Should IPv4 and IPv6 traffic be logically separated on a link? That
is:
a. Mix IPv4 and IPv6 traffic on the same layer 2 connection, OR
b. Separate IPv4 and IPv6 by using separate physical or logical
links (e.g., two physical links or two VLANs on the same link)?
Option (a) implies a single layer 3 interface at each end with both
IPv4 and IPv6 addresses; while option (b) implies two layer 3
interfaces, one for IPv4 addresses and one with IPv6 addresses.
The advantages of option (a) include:
o Requires only half as many layer 3 interfaces as option (b), thus
providing better scaling;
o May require fewer physical ports, thus saving money;
o Can make the QoS implementation much easier (for example, rate-
limiting the combined IPv4 and IPv6 traffic to or from a
customer);
o Provides better support for the expected future of increasing IPv6
traffic and decreasing IPv4 traffic;
o And is generally conceptually simpler.
For these reasons, there is a pretty strong consensus in the operator
community that option (a) is the preferred way to go.
However, there can be times when option (b) is the pragmatic choice.
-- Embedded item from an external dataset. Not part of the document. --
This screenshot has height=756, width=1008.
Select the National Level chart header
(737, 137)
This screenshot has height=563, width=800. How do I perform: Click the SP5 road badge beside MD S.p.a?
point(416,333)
Most commonly, option (b) is used to work around limitations in
network equipment. One big example is the generally poor level of
support today for individual statistics on IPv4 traffic vs IPv6
traffic when option (a) is used. Other, device-specific, limitations
exist as well. It is expected that these limitations will go away as
support for IPv6 matures, making option (b) less and less attractive
until the day that IPv4 is finally turned off.
Most networks today use option (a) wherever possible.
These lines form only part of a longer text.